If the FSA is the Mega Exo version, how do you adjust the spindle length to accommodate the third chain ring and adjust the chain line?


----------



## bas

fouadaswad said:


> First off, I always listen to C-40's advice.
> 
> I haven't used campy, but really, have not had trouble trimming my ultergra triple. whats the story here?
> 
> A complaint i always hear about triple chainrings, is that shifting is not as smooth, or that you drop your chain trying to shift to the lowest. Used to happen to me, but i kinda figured out that this happens only when shifting from middle to small while on one one of the two largest cogs (btw, my largest cog works flawlessly with the middle ring). so i assumed that this is not recommended. Is that correct C-40? or do i need to further tweak my derailleur adjustment to be able to shift while on smaler cogs?


Dropping the chain is from the stop screw not being set properly. (Or the cable is not properly in the derailleur - it needs to have this spoon looking shape in it - not a straight edge).


----------



## buster

Yeah yer right... it looks like this only works with cranks with regular bottom brackets where you can switch out with something made for triples. So I guess they didn't design this for Mega EXO/integrated BB crank owners. Still cheaper to get this and a new BB than to buy a new triple and a new bb.


----------



## longlegs

One advantage with a triple is that you can have closely spaced rear cluster which makes it easier to maintain your pedaling cadence instead of making 3 tooth jumps in the rear that one may need when using a double cranks and widely spaced gears that you might need to get that low gear for climbing.
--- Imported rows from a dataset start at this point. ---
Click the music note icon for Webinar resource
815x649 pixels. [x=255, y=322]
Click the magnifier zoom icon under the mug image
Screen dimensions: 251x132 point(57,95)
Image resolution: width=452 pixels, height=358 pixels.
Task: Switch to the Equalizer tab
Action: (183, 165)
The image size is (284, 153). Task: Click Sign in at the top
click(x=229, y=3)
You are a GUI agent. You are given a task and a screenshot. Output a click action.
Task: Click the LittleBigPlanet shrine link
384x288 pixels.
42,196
I loved my triple but now using a compact only because a nagging injury limits my riding


----------



## kinezi

*How about if you come from a mountain bike?*

Reviving an old thread in a slightly different situation, I am coming from an mountain bike.
I am going to get a new bike and the one that I like comes with a compact 50/34 crank and a 11-28T cassette. I can save money by going for cheaper ones with triple cranks but they have cheaper wheels and frames.
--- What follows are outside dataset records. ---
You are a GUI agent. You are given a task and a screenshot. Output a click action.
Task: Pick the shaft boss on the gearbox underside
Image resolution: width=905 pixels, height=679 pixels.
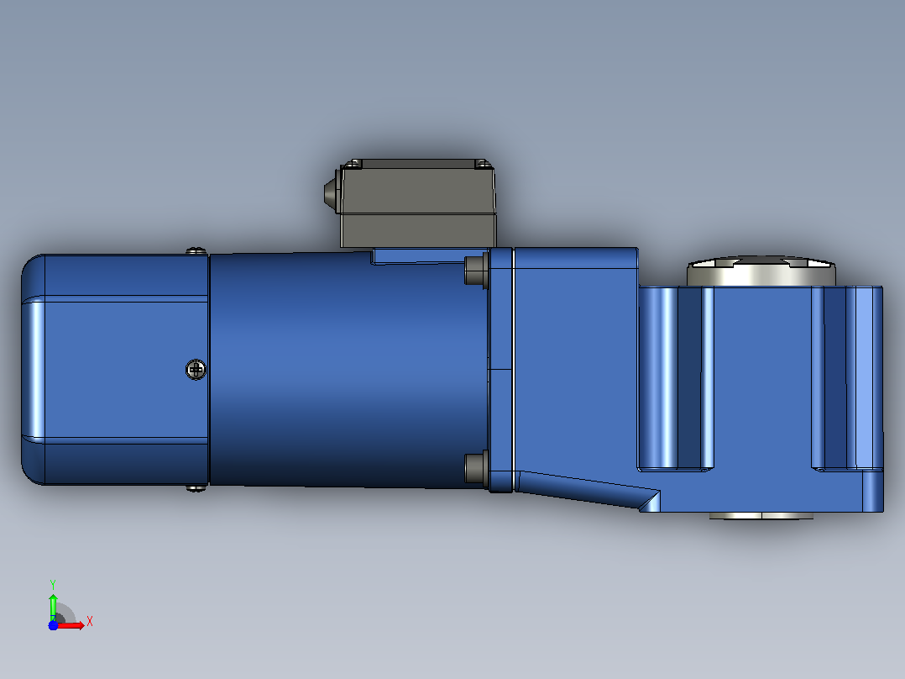click(761, 515)

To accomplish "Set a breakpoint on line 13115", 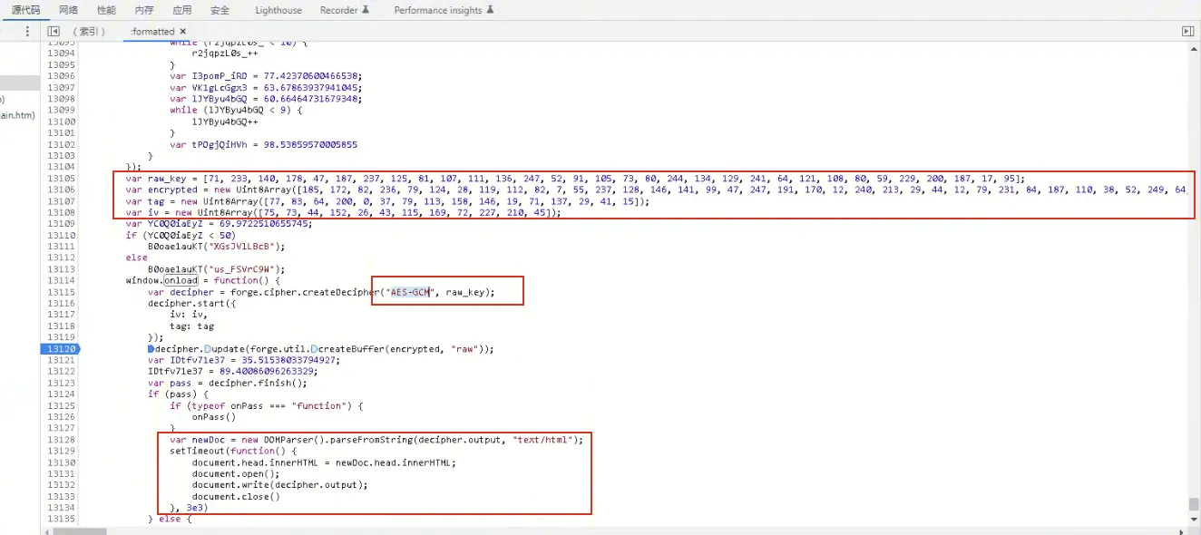I will [61, 292].
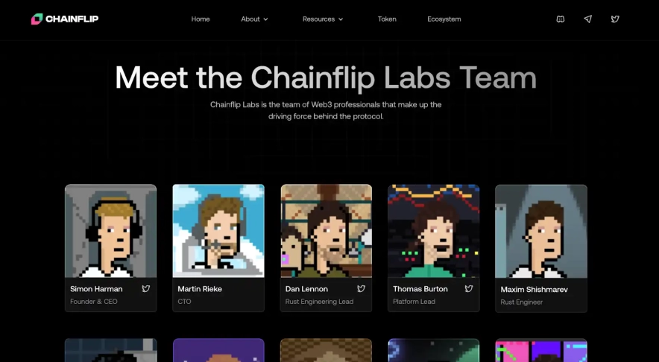
Task: Expand the About dropdown menu
Action: tap(254, 19)
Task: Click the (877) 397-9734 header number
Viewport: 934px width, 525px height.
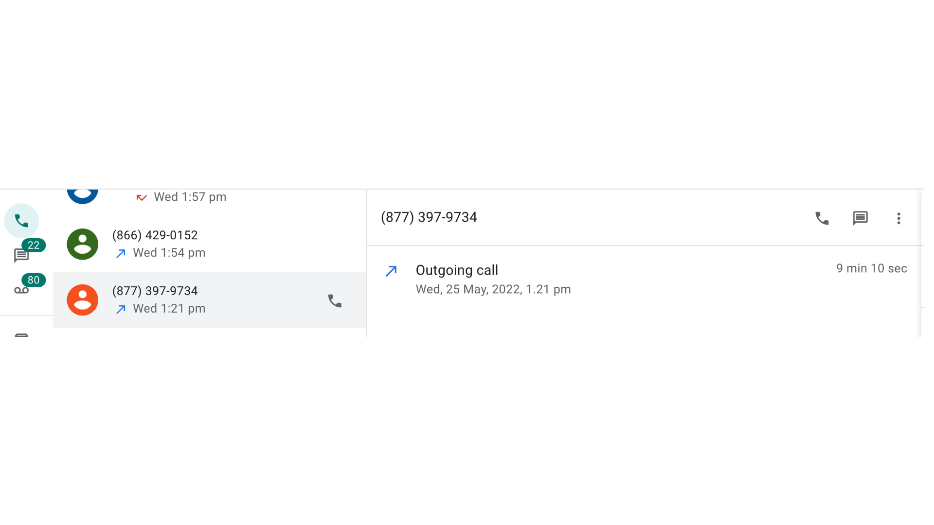Action: [429, 217]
My question is, how do MTB gears compare to their road brethren?

A coworker that was competitive until some time ago told me that the energy transfer between a road bike and MTB is different so you cannot compare gears directly. I get the weight difference (my MTB is 30lbs according to the scale at home) but is there something else?
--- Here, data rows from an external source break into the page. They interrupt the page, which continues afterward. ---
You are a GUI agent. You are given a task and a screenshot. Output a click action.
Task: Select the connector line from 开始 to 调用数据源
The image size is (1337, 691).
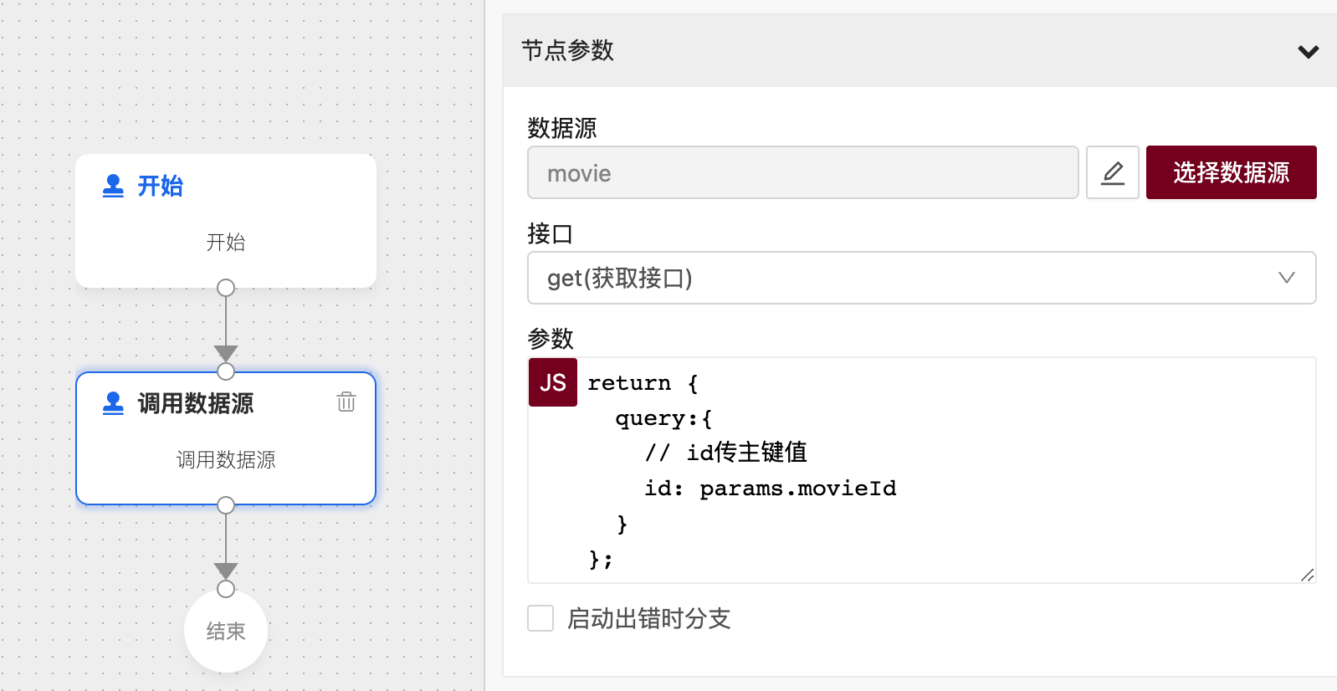click(x=226, y=322)
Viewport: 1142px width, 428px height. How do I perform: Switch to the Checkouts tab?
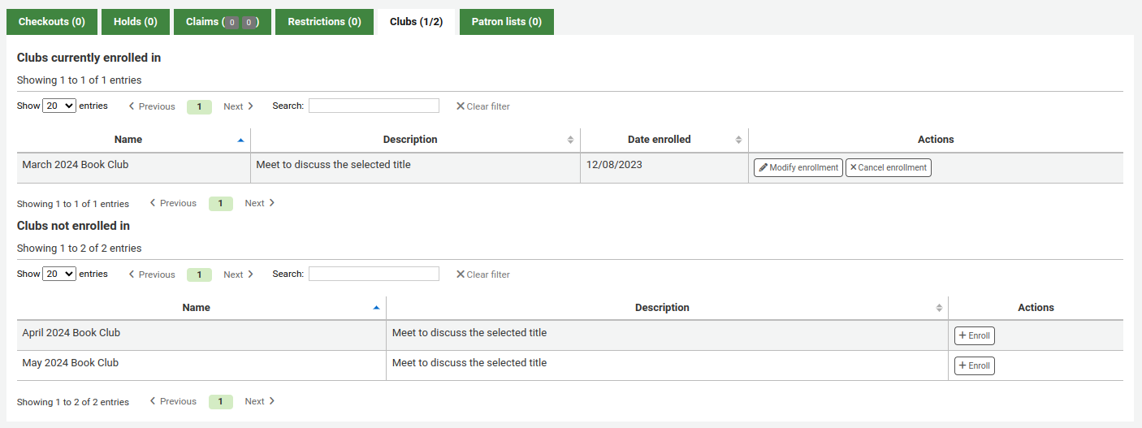[52, 22]
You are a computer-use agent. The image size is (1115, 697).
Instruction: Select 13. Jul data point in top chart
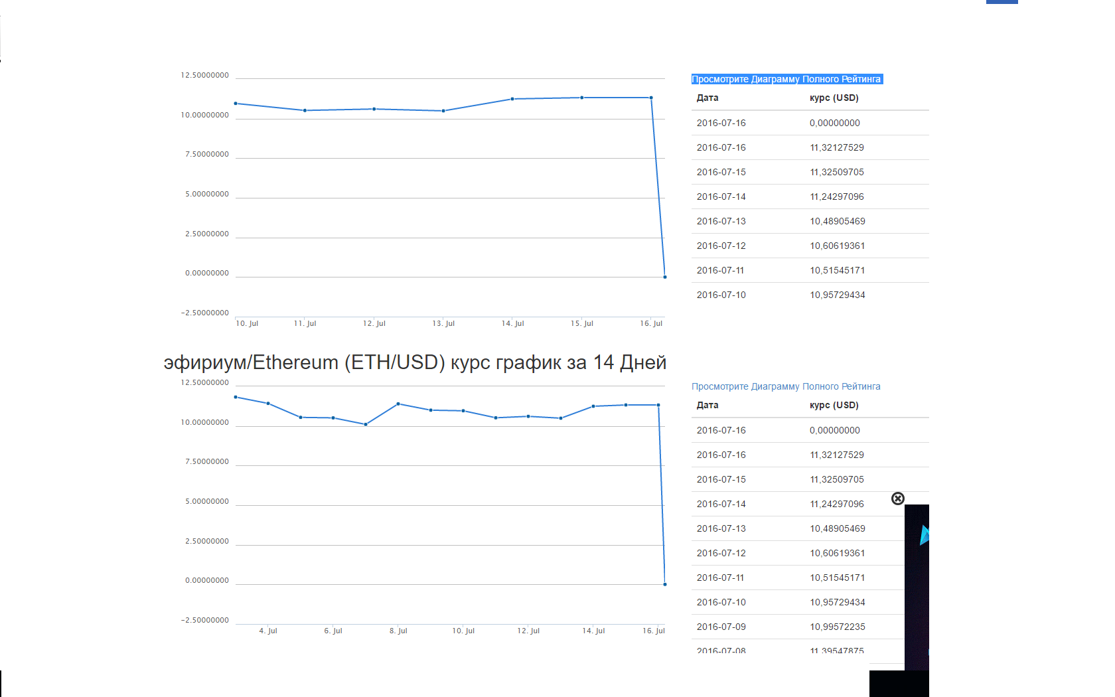click(x=443, y=111)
Last weekend I did a decent climb, 522ft within a mile (http://www.mapmyride.com/s/routes/view/map/6564466) and I would like to do it again with hopefully something lighter. I used the lowest crank/cassette combination that it is 28-28.
I am not 100% sure but according to the Sheldon Brown gears I had a 2.0 ratio and with a compact crank I will go to 2.4.

In all of the other places I don't use the lower crank at all and I was thinking about getting a compact but I would really like to be able to go up that sucker again.

Other info, I am in OK shape, 30 y/o 186lbs although I thought I was going to heave a heart attack at the end of that climb.

Thank you guys!


----------



## Sablotny

this shoulda been a poll


----------



## RussellS

kinezicomes with a compact 50/34 crank and a 11-28T cassette. I can save money by going for cheaper ones with triple cranks but they have cheaper wheels and frames.
My question is said:


> http://www.mapmyride.com/s/routes/view/map/6564466[/url]) and I would like to do it again with hopefully something lighter. I used the lowest crank/cassette combination that it is 28-28.
> 
> In all of the other places I don't use the lower crank at all and I was thinking about getting a compact but I would really like to be able to go up that sucker again.
> 
> Other info, I am in OK shape, 30 y/o 186lbs although I thought I was going to heave a heart attack at the end of that climb.


Mountain bike gears are comparable to road gears. Give or take a bit. Mountain bikes are usually heavier. More energy needed to move them. So need lower gears. Mountain bikes have shocks that compress when riding. Need energy to do the compressing. Mountain bikes usually have low pressure, wide, squishy, thick tread tires. Much more rolling resistance. Need more energy to turn them. Mountain bikes are usually ridden on dirt, gravel, ruts, rocks, grass. Road bikes on smoorth pavement. Need more energy for the mountain bike terrain. Its also harder to stand up and pedal on the mountain bike terrain. Lose traction. So generally mountain bikes need a lower range of gearing than road bikes. But if you put skinny smooth tires on your mountain bike, rode a hardtail, put a straight fork on it, rode on pavement, it would be sort of comparable to a road bike.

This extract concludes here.